2. The system of claim 1 wherein communication between the master
controller and slave microprocessor is articulated in a protocol
structured to include a sensor identification address message
segment representing the sensor identification address for the
sensor.
3. The system of claim 2 wherein the protocol is structured to
include a data display message segment instructing the slave
microprocessor to enable the display to indicate a representation
of the sensed physical property.
4. The system of claim 2 wherein the protocol is structured to
include a sensor identification address display message segment
instructing the slave microprocessor to enable the display to
indicate a representation of the sensor identification address.
5. The system of claim 2 wherein the protocol is structured to
include a dual display message segment instructing the slave
microprocessor to enable the display to sequentially indicate the
sensed physical property and the sensor identification address.
6. The system of claim 1 wherein the display indicates a
representation of the sensed physical property.
7. The system of claim 1 wherein the sensor includes a manually
operable switch that enables the display to indicate a
representation of the sensed physical property.
8. The system of claim 1 wherein the master controller includes a
master microprocessor and controller storage sites for threshold
data.
9. The system of claim 8 wherein the controller storage sites for
threshold data are operatively connectable to a modem for
programming from an external source.
10. The system of claim 1 wherein the display includes a single
alphanumeric character.
11. The system of claim 1 wherein the master controller
communicates with a plurality of sensors.
12. An environmental alarm system, comprising:
a master controller located in a controller area for selectively
directing operational functions of the alarm system, the master
controller issuing commands in association with sensor
identification addresses for delivery to a data communication link
and having controller storage sites for storing information
associated with the sensor identification addresses;
a sensor for sensing a physical property in an area distinct from
the controller area, the sensor having a sensor identification
address and including interpretative circuitry that is operatively
connected to the data communication link to receive and act Upon a
command issued by the master controller and to receive information
stored in the controller storage sites, the command and information
being associated with the sensor identification address of the
sensor; and
an alphanumeric display capable of selectively displaying multiple
messages and mounted proximal to the sensor for indicating a set of
indicia representing information relating to the sensed physical
property and received from the controller storage sites in
accordance with the command issued by the master controller.
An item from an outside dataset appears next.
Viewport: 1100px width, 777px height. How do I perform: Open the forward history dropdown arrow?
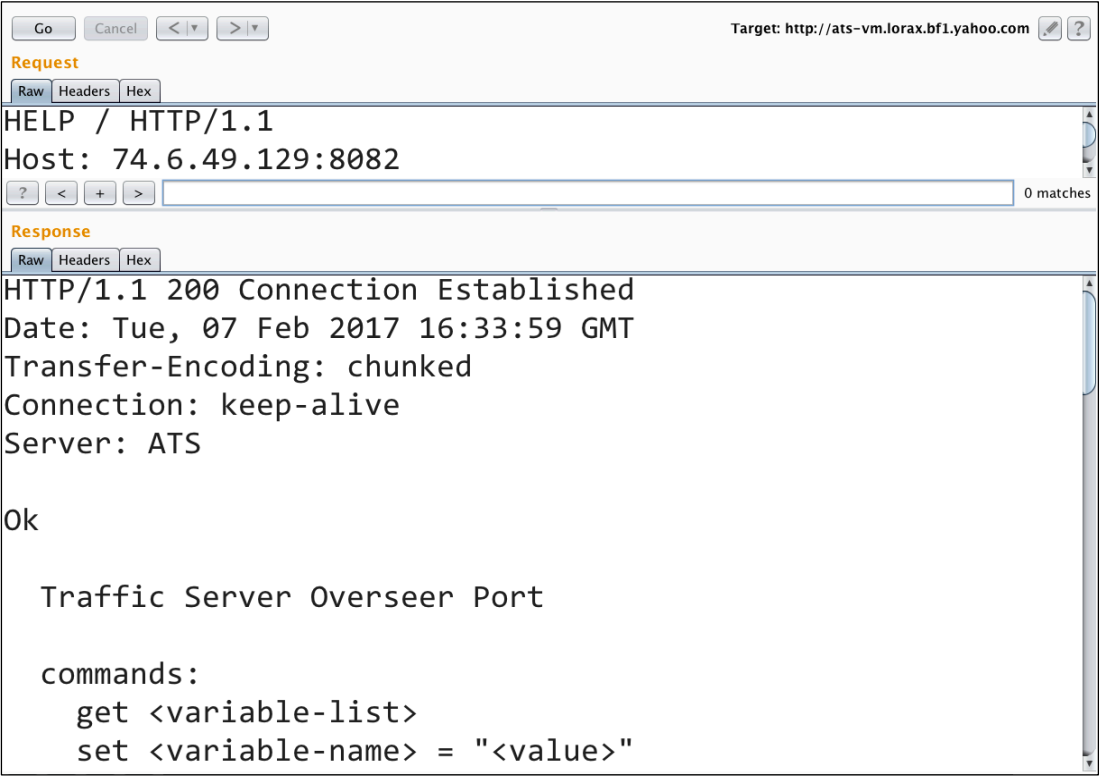click(x=256, y=29)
13. The system of claim 12 wherein communication between the master
controller and sensor is articulated in a protocol structured to
include a sensor identification address message segment
representing the sensor identification address for the sensor.
14. The system of claim 13 wherein the master controller
communicates with a plurality of sensors.
15. The system of claim 14 wherein the protocol is structured to
include a data display message segment instructing the
interpretative circuitry of the sensor to enable the display to
indicate the set of indicia.
16. The system of claim 14 wherein the set of indicia constitutes a
first set and the protocol is structured to include a sensor
identification address display message segment instructing the
interpretative circuitry of the sensor to enable display of a
second set of indicia representing the sensor identification
address of the sensor.
17. The system of claim 16 wherein the protocol is structured to
include a dual display message segment instructing the
interpretative circuitry of the sensor to enable the display to
sequentially indicate the first and second sets of indicia.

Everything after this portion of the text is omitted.